Report on 11th RDA conference: “From data to knowledge

The  11th RDA Plenary  took place at Berlin, Germany from 189th to 23rd March 2018. The meeting brought together several and different experts including researchers, data scientists, knowledge experts and practitioners. From the proceeding it clear that a number of stakeholders have and continue to be engaged in advancing a number projects and initiatives in open data space. It is also evidenced that data is driving many economies including those of developing countries.

In the recent past there has been increased demand for data driven empowering techniques such as knowledge on fertilizer applications to help farmers, delivery of real time and mobile data and information. These demands require intelligent systems that can learn, adapt and automatically act on data. In addition, there is increasingly recognition of digital detailed reflection of the physical world we live in where most of the agricultural systems has to be fed with digital information requiring information to be availed in digital format. Furthermore, new and emerging means of collaboration are requiring dynamic connection including people, processes, devices and services. These trends are signs that stakeholders working in the data space should be aware that today’s agriculture performance relies connecting agencies and farmers. These requirements can be achieved through innovative use of data for instance creating educational programs for farmers using open data from research systems on best farming practices.  

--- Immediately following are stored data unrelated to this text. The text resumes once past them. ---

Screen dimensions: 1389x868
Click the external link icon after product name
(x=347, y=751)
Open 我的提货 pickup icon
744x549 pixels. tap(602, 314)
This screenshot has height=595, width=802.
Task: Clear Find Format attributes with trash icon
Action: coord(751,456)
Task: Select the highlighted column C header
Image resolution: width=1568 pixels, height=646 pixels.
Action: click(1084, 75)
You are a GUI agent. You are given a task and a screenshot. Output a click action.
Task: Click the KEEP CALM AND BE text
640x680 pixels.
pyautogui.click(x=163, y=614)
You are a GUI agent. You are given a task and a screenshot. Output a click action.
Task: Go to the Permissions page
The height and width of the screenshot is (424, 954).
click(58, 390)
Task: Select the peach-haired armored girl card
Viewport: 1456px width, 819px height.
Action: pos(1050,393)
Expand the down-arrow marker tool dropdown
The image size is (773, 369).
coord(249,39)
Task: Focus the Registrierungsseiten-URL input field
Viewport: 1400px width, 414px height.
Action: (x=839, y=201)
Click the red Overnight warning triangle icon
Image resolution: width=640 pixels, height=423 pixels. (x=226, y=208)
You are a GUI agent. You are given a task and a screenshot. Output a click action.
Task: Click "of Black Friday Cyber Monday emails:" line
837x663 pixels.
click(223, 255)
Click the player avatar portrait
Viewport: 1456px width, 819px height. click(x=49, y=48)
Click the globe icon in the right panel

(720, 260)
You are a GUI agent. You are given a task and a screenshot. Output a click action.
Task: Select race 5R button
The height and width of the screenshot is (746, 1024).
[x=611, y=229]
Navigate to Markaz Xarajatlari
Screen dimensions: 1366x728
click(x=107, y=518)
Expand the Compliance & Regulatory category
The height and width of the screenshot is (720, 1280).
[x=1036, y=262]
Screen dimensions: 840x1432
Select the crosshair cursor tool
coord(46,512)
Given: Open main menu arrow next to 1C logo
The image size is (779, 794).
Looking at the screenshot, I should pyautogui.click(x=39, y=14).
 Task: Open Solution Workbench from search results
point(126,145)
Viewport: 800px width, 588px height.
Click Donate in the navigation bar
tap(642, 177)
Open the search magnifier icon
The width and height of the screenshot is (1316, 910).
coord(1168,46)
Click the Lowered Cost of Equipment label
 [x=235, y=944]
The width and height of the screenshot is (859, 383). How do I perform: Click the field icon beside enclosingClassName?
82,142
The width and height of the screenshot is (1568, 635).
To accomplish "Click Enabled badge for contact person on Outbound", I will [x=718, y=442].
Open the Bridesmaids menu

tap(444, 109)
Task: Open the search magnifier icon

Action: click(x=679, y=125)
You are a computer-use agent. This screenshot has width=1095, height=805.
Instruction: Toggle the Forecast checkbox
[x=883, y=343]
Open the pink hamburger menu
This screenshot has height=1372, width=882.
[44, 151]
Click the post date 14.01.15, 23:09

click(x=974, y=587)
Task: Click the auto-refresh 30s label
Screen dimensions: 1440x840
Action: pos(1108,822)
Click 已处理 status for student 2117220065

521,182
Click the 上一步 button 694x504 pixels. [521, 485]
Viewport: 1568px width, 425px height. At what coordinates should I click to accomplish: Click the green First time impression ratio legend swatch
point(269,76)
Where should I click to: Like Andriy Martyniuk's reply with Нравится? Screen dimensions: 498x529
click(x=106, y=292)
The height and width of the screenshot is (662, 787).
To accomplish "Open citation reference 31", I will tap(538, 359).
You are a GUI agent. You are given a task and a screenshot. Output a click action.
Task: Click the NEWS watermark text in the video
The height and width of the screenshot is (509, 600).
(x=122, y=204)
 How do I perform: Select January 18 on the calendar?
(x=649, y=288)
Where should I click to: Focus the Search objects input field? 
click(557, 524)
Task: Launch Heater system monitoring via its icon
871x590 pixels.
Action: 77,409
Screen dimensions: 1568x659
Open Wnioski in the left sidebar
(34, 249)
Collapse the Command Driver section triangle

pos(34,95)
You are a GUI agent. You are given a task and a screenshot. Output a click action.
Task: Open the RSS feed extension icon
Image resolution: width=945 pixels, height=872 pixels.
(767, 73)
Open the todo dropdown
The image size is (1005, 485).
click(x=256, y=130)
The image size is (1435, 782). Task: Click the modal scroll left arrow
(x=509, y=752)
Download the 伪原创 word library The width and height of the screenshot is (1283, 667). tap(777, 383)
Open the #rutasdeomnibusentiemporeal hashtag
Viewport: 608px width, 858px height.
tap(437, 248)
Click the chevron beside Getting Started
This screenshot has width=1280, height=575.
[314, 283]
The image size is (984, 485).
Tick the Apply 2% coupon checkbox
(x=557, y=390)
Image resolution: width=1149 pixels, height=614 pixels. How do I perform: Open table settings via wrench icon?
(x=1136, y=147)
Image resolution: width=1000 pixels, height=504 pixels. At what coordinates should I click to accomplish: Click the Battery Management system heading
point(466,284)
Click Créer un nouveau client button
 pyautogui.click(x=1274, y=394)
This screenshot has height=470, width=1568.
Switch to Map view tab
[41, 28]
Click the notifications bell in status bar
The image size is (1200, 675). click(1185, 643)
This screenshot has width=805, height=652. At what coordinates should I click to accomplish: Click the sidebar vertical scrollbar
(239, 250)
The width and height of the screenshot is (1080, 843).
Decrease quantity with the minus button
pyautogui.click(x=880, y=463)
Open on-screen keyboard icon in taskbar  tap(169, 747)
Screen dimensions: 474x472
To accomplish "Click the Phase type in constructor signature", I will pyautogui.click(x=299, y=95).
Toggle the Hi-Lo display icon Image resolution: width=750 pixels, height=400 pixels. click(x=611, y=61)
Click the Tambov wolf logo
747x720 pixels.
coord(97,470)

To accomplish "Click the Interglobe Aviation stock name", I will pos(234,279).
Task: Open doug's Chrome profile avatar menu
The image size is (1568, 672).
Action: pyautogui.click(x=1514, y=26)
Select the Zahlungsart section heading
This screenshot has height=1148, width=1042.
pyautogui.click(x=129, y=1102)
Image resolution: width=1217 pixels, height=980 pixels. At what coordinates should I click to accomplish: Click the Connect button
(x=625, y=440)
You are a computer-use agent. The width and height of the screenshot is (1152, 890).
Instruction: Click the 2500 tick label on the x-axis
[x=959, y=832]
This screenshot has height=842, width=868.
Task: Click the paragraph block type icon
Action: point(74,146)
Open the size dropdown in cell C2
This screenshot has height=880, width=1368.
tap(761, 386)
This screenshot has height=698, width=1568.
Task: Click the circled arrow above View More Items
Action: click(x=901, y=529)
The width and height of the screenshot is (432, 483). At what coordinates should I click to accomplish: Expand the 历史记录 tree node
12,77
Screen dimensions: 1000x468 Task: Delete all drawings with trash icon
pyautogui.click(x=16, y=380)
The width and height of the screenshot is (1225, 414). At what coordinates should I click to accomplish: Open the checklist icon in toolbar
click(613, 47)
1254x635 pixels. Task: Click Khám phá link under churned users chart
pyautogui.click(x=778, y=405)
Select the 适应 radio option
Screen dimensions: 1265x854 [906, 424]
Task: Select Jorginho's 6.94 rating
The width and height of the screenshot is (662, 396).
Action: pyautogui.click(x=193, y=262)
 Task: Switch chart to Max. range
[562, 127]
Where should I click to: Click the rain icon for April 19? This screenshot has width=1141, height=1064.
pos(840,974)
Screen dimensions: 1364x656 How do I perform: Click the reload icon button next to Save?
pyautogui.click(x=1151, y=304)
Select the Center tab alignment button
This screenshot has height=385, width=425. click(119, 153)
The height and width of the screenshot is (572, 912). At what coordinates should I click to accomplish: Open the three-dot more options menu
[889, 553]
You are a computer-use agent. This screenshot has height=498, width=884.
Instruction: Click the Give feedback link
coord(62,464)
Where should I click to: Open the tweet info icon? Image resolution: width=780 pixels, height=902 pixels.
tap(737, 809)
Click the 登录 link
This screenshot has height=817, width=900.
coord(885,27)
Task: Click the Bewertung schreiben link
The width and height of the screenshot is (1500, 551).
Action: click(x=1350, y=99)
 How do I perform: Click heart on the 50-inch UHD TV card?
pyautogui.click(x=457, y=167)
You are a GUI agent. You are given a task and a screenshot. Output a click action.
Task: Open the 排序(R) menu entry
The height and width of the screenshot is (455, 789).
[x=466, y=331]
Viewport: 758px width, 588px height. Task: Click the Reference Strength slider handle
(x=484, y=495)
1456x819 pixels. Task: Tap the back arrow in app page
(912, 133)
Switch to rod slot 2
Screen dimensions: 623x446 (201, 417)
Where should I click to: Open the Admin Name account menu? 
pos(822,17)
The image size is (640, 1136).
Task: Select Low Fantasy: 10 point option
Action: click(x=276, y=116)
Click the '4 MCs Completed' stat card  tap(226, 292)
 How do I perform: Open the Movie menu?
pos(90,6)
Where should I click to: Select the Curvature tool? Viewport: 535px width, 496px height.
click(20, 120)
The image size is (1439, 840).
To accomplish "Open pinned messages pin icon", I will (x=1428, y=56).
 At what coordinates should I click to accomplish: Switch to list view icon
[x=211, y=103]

In this regard, many speakers acknowledged the efforts Research Data Alliance (RDA) members have continued to put in moving the data agenda forward. During the pre-meeting and the main meeting numerous data-driven opportunities were mentioned. As part of the way forward, it was emphasized that development of interfaces between research, industry actors, governments, society and users e.g. farmers can be enhanced through the use of data. Moreover, the need for increased ICT infrastructure to enable practices for collaborative research and timely information access was underscored. The meeting noted explosion of intensive demand for information, innovation and data being turned into insight.

One of the interesting new dimension is the move from experienced based evidence to data-driven based evidence which is as result of increased computer intelligence over human intelligence as shown in the graph below.

While human intelligence depend on experience computer intelligence depends heavily on data.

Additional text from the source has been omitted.